Calcium
Calcium is one of the critical nutrients in a vegan diet. To ensure sufficient intake, certain food groups and their preparation must be taken into account. In this article you will learn the most important facts about calcium and what you can do to get enough of it.
Functions
Calcium is mainly known for its function in bone and tooth formation. Bones and teeth also have a storage function. Only 1% of calcium is found in the tissues and blood. There, calcium helps in nerve impulse transmission & muscle contraction, blood clotting, hormone release and as an enzyme activator.
Occurrence
- Dark green leafy vegetables (broccoli, rocket, …)
- Wild herbs (e.g. dandelion)
- Legumes (especially soy products)
- Dried fruits (figs, dates)
- Nuts & seeds (sesame, almonds, linseed)

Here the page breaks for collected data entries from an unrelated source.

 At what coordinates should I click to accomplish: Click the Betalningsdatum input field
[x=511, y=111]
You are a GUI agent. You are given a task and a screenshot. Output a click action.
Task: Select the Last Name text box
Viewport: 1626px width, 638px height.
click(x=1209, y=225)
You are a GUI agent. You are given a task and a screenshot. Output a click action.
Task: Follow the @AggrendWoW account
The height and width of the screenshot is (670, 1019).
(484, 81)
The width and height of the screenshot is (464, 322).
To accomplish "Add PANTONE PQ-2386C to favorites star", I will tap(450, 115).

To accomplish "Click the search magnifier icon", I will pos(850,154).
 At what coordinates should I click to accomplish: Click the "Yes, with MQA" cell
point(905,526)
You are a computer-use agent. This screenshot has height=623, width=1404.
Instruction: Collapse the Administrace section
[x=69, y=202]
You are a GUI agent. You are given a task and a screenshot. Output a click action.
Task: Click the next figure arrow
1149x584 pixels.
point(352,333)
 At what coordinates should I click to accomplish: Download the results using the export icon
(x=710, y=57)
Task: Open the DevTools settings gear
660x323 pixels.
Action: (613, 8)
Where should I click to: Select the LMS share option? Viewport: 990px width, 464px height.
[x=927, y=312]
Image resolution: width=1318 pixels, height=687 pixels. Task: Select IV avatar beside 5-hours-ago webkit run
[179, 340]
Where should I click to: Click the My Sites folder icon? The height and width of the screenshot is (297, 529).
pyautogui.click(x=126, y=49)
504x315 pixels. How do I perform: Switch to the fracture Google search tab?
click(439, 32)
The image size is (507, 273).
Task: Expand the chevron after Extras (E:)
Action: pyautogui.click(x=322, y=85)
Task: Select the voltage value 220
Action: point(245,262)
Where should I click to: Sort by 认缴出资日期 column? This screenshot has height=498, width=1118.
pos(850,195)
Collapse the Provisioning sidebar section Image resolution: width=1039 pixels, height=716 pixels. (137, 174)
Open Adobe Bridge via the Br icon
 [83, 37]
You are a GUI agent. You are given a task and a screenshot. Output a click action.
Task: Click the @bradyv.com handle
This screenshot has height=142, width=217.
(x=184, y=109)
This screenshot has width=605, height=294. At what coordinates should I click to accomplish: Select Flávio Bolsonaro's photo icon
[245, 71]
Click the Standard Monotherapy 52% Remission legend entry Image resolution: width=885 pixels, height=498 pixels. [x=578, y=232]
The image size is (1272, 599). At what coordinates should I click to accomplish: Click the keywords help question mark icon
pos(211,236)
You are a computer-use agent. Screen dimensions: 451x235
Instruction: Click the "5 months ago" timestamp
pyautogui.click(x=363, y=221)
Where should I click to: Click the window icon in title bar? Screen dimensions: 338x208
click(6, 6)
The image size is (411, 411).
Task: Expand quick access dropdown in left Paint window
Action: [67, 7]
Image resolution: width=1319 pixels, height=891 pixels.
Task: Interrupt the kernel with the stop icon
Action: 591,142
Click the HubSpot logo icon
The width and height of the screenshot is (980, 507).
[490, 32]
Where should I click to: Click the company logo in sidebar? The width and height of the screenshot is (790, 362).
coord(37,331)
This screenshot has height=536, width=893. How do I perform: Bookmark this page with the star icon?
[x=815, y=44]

- Pseudocereals (amaranth)
- Mineral water
In certain regions, tap water also contains a lot of calcium. In terms of quantity, nuts and seeds contain the most calcium, but since you rarely eat these foods in high quantities, you should also consider the other food groups.
Metabolism
The absorption of calcium is between 20 and 60% and depends on age, need and vitamin D supply. Absorption is inhibited by the following factors:
- Oxalic acid (occurs e.g. in spinach).
- Phytic acid (found e.g. in legumes)
- Dietary fibre
- Tannins (found e.g. in tea & coffee)
- Vitamin D deficiency
- saturated fatty acids
This is why processing steps such as soaking, sprouting, fermenting, cooking, long doughing are advantageous, as they break down the phytic acid in cereals and pulses, for example. In addition, there are factors that promote the excretion of calcium.
- Sodium
- Increased protein intake (both animal and vegetable)
- Caffeine & alcohol
Western lifestyle requires more calcium because a lot of salt (NaCl) is eaten.
Recommended intakes
The intake recommendations are adapted to the western diet and lifestyle, which results in a higher calcium requirement. Adults (19 years and older) need an intake of 1000 mg per day. This also applies to pregnant and breastfeeding women. For children up to ten years of age, the requirement is sometimes significantly lower. Teenagers need 1100-1200 mg per day. There is a Tolerable Upper Intake Level for calcium, which means that you should not consume too much calcium. For adults, this level is 2500 mg per day.
Deficiency
A deficiency of calcium in children leads to rickets, short stature, impaired tooth development and an increased risk of osteoporosis later in life. In adults, a deficiency can lead to osteomalacia, osteoporosis or muscle dysfunction. Increased bone resorption takes place to maintain serum levels.
Supply in vegans
The supply in vegans is critical. In purely dietary terms, they are below the recommendation. If calcium-rich foods are consumed in combination with enough vitamin D and by avoiding absorption-inhibiting substances, an adequate supply is guaranteed. In addition, bone health is lifestyle-dependent. Vitamin D, a high intake of fruit and vegetables and regular exercise are important for maintaining bone health.